Il y a évidemment une association entre les deux. Il faut les deux en même temps. Sans amélioration du système économique, pas de protection sociale, mais sans protection sociale, le système se grippe.

Que faire, éventuellement, pour dépoussiérer l’idée que d’aucuns se font du libéralisme aujourd’hui ?  Malgré toutes ces qualités précédemment évoquées, le libéralisme n’est pas sans failles. Comment les corriger ?

Alexandre Delaigue : L’un des problèmes du libéralisme, semble-t-il, c’est que l’on a toujours cette idée qu’il faudrait le “dépoussiérer”. Ne perdons pas de vue que le libéralisme est une politique économique assez vieille, qui date du XIXème siècle et qui était jugée obsolète il y a encore cinquante ans. D’aucuns pensaient que nous avions atteint l’ère du “post-libéralisme” et c’est pour cela qu’aux Etats-Unis, on a commencé à faire la distinction entre les libéraux classiques et le “liberal” qui est l’équivalent de l’un de nos sociaux-démocrates. Le libéralisme a évolué, passant de sa version économique à sa variante politique. Ceci étant dit, je ne suis pas sûr qu’il soit souhaitable de “dépoussiérer” le libéralisme ainsi que d’aucuns l’entendent parfois. Bien sûr, certains aspects doivent être préservés, mais le reste revient, pour ainsi dire, à la compétition des idées. C’est aux libéraux qu’il revient donc d’offrir des pistes valables et susceptibles d'attirer les foules pour répondre aux défis du moment. 

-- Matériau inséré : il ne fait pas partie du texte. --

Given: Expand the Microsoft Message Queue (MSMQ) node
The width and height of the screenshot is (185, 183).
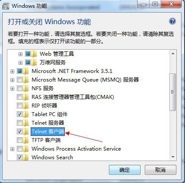Looking at the screenshot, I should (x=13, y=80).
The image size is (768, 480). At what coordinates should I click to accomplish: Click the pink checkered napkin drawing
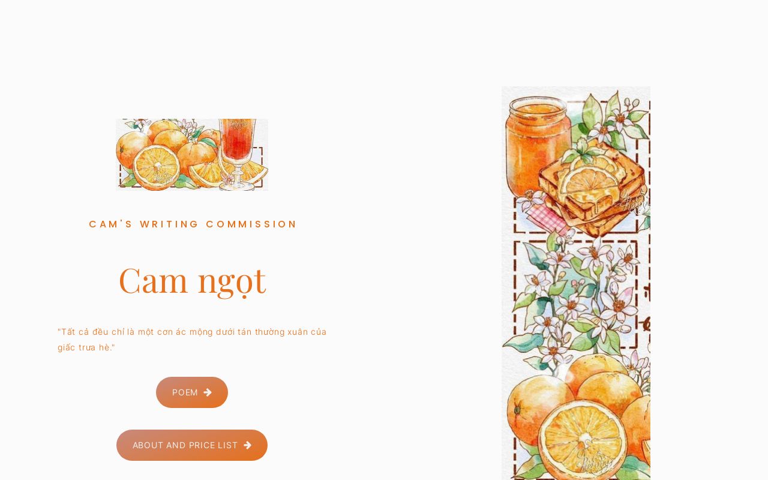[x=546, y=217]
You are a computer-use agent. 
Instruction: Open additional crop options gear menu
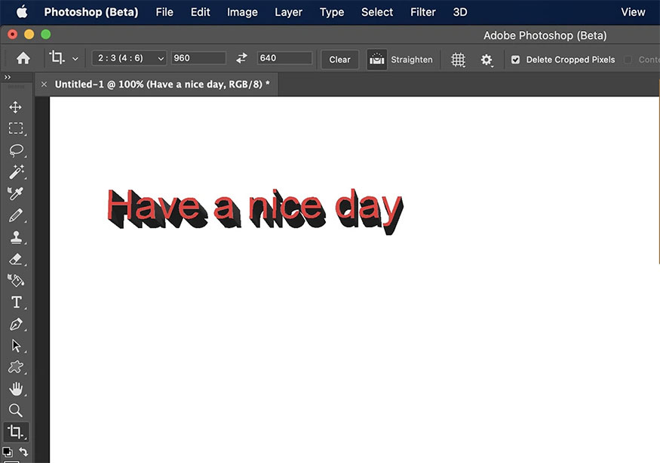click(x=487, y=60)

N’oublions pas que, durant l’après-guerre, les libéraux étaient considérés comme très en retard, déconnectés des vrais problèmes de la société. Ils ont donc mené un travail réel de reconstruction du libéralisme, devenu le néolibéralisme, et qui leur a permis de s’imposer trente ans après les premières réflexions sur ce sujet. C’est peut-être un travail qu’il faut réitérer, pour apporter des nouvelles réponses aux challenges de notre époque. Il va de soi que se contenter de rappeler aux jeunes générations ce qu’il nous a apporté ne suffira pas : celles-ci considèrent les acquis actuels comme… des acquis. Les pénuries dont a pu souffrir l’URSS ne constituent pas une réalité qu’ils envisagent, par exemple. Et quand on leur avance que le libéralisme a permis à nos nations de s’enrichir, ils répliquent que c’est aussi lui qui est responsable des problèmes environnementaux qui menacent la planète. Peut-être de façon assez injuste, c’est vrai, mais la priorité c’est donc d’apporter des réponses aux problèmes du moment.

Philippe Crevel : Je l’ai dit, je le redis : à la différence du marxisme, le libéralisme ne comporte aucune “Bible”. Le libéralisme, c’est avant tout une somme de contrats individuels. Personne ne s’est fait l’avocat de celui-ci et c’est pourquoi il a été si facilement critiquable à travers certains excès, qui n’avaient parfois rien avoir avec lui. Pour redonner ses lettres de noblesse au libéralisme, il faudra donc lutter contre les oligopoles, les monopoles, les états de rente… Ce que les Etats ont généralement tendance à vouloir créer, parce qu’il s’agit de situations qui leur permettent plus facilement de garder la main sur ce qu’il se passe. La France a créé des compagnies royales avant d’être leader des entreprises publiques. Aujourd’hui encore, EDF illustre bien la tentation du dirigisme qui persiste dans notre pays, mais aussi dans d’autres.

Il faut aussi souligner, d’autre part, qu’il existe des phénomènes assez irrationnel sur le plan économique et qui n’obéissent en rien aux règles du libéralisme… contrairement à ce qu’affirment certains de ses détracteurs. Souvent, les bénéfices exorbitants ne sont pas la preuve d’une bonne santé financière, mais bien d’effets de rente. De même, le rachat d’actions pour en faire artificiellement gonfler le cours soulève quelques questions.